Nè appare convincente ripartire la giurisdizione, nell’ipotesi in esame, in base al petitum formale contenuto nell’impugnazione proposta dal contribuente: a) giurisdizione tributaria, ove sia richiesto solo l’annullamento dell’atto presupposto dal pignoramento; b) giurisdizione ordinaria, ove sia richiesta solo la dichiarazione di nullità del pignoramento. Non solo il petitum sostanziale è unico (il contribuente ha interesse a rendere non azionabile la pretesa tributaria, facendo valere una soluzione di continuità nell’iter procedimentale) ma una simile ricostruzione sarebbe inutilmente artificiosa, obbligando ad una duplice azione davanti a giudici diversi. Non ha neanche importanza se, in punto di fatto, che la cartella sia stata o no effettivamente notificata trattandosi di rilievo che attiene al merito in quanto la giurisdizione non può farsi dipendere dal raggiungimento della prova della notificazione e, quindi, secundum eventum.

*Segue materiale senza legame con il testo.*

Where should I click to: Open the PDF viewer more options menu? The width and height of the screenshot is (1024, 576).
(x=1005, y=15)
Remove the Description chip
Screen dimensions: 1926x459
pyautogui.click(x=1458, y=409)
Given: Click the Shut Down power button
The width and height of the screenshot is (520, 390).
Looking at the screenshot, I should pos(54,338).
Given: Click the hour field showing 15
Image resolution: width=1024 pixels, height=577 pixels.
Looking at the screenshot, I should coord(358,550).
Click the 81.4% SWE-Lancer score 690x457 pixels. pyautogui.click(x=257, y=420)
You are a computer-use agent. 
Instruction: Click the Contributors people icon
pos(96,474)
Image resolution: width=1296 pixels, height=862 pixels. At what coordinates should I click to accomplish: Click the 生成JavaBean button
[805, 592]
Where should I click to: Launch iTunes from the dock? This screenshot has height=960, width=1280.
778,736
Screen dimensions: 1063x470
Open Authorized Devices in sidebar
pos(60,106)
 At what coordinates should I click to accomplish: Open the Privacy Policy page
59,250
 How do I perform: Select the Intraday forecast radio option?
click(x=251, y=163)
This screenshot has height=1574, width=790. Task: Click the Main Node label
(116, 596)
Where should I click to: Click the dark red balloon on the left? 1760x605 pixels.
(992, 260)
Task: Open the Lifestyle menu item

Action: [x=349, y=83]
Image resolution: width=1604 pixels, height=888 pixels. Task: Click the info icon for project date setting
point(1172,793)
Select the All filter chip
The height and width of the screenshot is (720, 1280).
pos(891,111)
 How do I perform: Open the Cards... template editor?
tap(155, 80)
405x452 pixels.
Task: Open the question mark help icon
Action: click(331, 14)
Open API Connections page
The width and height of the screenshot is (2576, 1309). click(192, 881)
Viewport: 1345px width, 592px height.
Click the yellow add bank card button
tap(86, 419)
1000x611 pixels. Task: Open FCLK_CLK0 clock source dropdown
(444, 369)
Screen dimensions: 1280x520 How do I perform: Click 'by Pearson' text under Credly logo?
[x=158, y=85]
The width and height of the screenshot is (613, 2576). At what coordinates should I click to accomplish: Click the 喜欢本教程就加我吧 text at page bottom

Tale soluzione non contrasta, inoltre, col disposto del D.P.R. n. 602 del 1973, art. 57, nella parte in cui stabilisce che non sono ammesse le opposizioni regolate dall’art. 617 c.p.c. riguardanti la regolarità formale e la notificazione del titolo esecutivo. Tale inammissibilità, infatti, va interpreta nel senso che comporta solo il divieto di proporre dette opposizioni davanti al giudice ordinario, senza però che ciò impedisca di proporre la questione al giudice tributario, impugnando, unitamente al pignoramento, la cartella di pagamento per mancata notificazione.

Il D.P.R. n. 602 del 1973, art. 57, nel prevedere l’inammissibilità davanti al giudice ordinario di alcune opposizioni in sede di esecuzione forzata, va interpretato nel senso che le situazioni soggettive poste a base di esse possano essere preventivamente tutelate davanti al giudice tributario.

Va, quindi, riaffermato il principio di diritto secondo cui “in materia di esecuzione forzata tributaria, sussiste la giurisdizione del giudice tributario nel caso di opposizione agli atti esecutivi riguardante l’atto di pignoramento, che si assume viziato per l’omessa o invalida notificazione della cartella di pagamento (o degli altri atti presupposti dal pignoramento),ove venga impugnata anche la prodromica cartella di pagamento per vizio di notifica”.

Va, conseguentemente, accolto il ricorso,cassata l’impugnata sentenza, dichiarata la giurisdizione del giudice tributario, rimettendo la causa alla Commissione tributaria provinciale di Roma, in diversa composizione, che si pronuncerà anche sulla regolamentazione delle spese relative alla fase di legittimità.

PQM

 

accoglie il ricorso,cassa l’impugnata sentenza, dichiara la giurisdizione del giudice tributario, rimette la causa alla Commissione tributaria provinciale di Roma, in diversa composizione, che si pronuncerà anche sulla regolamentazione delle spese relative alla fase legittimità.

Così deciso in Roma, nella Camera di consiglio delle Sezioni Unite Civili, il 11 aprile 2017.